* [TEXT SHOWN]
========================================

Saving your smartphone

The line between a computer and a smartphone has blurred to the point of being indistinguishable over the past year or so, and not just from a technical perspective. The way we think of phones and the way we use them is more and more PC-like all the time. People create work documents on phones, capture one-time moments as photographs and cherish them, store thousands of personal messages. This is important data, and it needs to be backed up.

iOS and BlackBerry

Apple’s iOS is the best of the mobile bunch, with a full backup and restore feature built in to iOS and executed through iTunes. Likewise, RIM’s BlackBerry OS is well protected, with a similar feature in its BlackBerry Desktop Manager. This software will back-up all of your important data, and if you lose your phone you can re-establish your digital life by using this backup data with a new handset.

Google and Microsoft, however, are well behind the times in this regard.

Windows Phone

Microsoft’s Windows Phone OS is the worst offender, with absolutely no backup option available. The Zune desktop client syncs photos that you’ve taken with your PC, and contact data is duplicated on your Windows Live account. However, as it stands today, if you lose your phone, you lose everything else. All of your messages, your settings, your bookmarks and the apps you’ve downloaded, plus the data that goes with each of these, will be gone.

This is something that concerns a great many Windows Phone users, and luckily some of these concerned parties are also software programmers. We’ve come across a handful of unofficial Windows Phone backup and restore programs, the best of which is called WP Easy Backup Beta by XDA Developers forum member MarcHoover.

The backup interface in the unofficial WP Easy Backup Beta tool.
(Credit: XDA Developers forum)

There are a few disclaimers that go with this program, including a standard “this could break your phone and that’s not my fault” style of warning, but we’ve tested it out using the Nokia Lumia 800 (sorry, Nokia), and it worked without a hiccup. It takes about 20 minutes to back-up, and slightly longer to restore, but once completed we found that it had successfully reinstalled everything just as we’d left it, including apps.

========================================

[Collected data entries]
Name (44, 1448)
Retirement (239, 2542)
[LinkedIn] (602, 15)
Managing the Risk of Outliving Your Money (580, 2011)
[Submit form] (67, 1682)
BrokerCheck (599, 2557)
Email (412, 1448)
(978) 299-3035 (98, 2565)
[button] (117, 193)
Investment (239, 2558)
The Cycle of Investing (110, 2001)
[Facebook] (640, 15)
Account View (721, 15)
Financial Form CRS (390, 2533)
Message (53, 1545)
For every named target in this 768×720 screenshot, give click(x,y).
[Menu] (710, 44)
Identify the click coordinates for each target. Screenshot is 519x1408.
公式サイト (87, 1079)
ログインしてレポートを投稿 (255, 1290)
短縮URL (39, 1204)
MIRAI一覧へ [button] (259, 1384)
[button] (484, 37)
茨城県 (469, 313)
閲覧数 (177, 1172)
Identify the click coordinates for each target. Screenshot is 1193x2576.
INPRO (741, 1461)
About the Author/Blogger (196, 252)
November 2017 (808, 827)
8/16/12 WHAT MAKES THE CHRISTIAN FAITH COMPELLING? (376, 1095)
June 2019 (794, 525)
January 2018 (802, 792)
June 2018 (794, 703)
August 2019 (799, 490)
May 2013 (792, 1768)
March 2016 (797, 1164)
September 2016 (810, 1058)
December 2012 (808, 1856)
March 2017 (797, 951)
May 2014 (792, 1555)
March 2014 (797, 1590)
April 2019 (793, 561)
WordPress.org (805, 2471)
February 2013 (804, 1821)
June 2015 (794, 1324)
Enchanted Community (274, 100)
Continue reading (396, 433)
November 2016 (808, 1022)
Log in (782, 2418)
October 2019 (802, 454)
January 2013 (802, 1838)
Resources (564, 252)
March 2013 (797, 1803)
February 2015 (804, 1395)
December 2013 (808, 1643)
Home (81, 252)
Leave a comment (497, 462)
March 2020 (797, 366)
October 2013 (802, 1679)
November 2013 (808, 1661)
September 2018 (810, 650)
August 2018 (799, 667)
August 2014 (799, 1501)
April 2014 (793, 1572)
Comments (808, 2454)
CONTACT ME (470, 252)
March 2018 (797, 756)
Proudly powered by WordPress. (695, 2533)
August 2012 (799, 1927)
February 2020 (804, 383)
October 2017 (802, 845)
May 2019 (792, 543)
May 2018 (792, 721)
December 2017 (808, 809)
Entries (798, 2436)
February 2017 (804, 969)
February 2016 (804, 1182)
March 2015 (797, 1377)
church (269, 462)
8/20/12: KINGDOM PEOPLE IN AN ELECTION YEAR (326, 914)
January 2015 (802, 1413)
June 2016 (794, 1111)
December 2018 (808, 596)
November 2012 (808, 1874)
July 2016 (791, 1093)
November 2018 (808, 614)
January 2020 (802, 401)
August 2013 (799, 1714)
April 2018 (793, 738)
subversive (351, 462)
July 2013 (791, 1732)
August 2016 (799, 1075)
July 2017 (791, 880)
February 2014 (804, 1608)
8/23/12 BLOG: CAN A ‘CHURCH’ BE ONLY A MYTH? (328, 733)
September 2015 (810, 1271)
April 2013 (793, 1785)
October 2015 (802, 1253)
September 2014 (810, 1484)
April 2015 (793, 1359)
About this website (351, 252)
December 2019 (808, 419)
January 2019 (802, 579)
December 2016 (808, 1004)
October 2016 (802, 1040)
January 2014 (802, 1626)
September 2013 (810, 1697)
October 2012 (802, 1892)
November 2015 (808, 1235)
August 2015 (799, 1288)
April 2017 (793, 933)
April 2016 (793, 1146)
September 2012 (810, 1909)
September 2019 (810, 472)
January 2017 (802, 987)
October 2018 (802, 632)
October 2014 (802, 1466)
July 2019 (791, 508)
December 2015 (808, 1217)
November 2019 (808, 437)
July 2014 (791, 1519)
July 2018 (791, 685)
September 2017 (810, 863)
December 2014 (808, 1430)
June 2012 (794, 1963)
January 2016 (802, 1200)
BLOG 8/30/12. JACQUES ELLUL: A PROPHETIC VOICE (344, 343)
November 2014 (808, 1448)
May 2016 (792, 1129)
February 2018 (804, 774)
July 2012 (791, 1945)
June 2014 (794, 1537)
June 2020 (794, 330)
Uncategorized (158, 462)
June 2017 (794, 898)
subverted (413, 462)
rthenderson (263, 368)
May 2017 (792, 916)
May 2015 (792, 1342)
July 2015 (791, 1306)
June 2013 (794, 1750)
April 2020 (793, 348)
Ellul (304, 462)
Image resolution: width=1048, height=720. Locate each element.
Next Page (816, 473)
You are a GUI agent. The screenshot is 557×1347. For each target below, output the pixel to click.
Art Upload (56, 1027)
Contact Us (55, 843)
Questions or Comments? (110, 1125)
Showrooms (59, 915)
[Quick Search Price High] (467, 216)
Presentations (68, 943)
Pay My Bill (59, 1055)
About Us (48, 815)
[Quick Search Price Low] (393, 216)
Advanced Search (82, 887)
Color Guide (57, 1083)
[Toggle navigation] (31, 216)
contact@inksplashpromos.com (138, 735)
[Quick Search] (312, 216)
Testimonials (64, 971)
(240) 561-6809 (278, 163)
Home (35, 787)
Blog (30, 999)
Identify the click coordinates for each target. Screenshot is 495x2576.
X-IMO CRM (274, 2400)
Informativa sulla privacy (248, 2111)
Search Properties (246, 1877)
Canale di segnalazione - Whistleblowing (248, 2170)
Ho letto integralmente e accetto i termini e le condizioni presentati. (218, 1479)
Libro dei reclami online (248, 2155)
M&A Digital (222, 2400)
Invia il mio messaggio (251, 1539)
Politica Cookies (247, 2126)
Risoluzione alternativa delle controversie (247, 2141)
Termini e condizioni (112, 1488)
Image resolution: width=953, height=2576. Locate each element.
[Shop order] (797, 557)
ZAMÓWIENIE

========================================

* [THE TASK] Please continue the text on backing up smartphones, shown before the records, picking up right after its final sentence.

* [YOUR RESPONSE]
Interestingly, the software restores data specific to each device. We attempted to restore the data from the Nokia Lumia 800 with an HTC Mozart handset, but the app instead found an old Mozart restore file in our system and turned back the clock on our apps and settings. Still, we don’t imagine that this would be much of an issue for many users.

Android

Google does back-up some data to the cloud, including bookmarks, Wi-Fi passwords, Gmail data (contacts, calendar, etc) and a list of downloaded apps that it will attempt to restore if you wipe your phone or log-in to a new phone. To take advantage of this backup feature, you have to make sure that the option is turned on in the Privacy category in the main settings menu, and that your Google account is set to automatically sync the services you want backed up in the Accounts and Sync category of settings. You can also set photos to automatically upload to Google Plus by using its app.

If you use an Android smartphone, but you’d like a more robust backup option, there’s a selection of third-party apps that can handle the job with a variety of different features to choose from. One thing to remember, though, is that application data for the apps you download is stored on a restricted part of the phone’s internal memory, and it cannot be accessed by other apps, like backup tools, unless the phone has been rooted. If you don’t know what rooting an Android phone means (and, no, it’s not what you’re thinking), then it would be safer for you to just assume that you can’t back-up app data.

The MyBackup Pro user interface.(Credit: Rerware)

MyBackup Pro

Matching a robust service with a clean user interface, MyBackup Pro is among the best backup options for Android. The app can back-up contacts, call logs, messages, calendars, settings, bookmarks, home-screen layouts, user-defined dictionaries, alarms and music playlists.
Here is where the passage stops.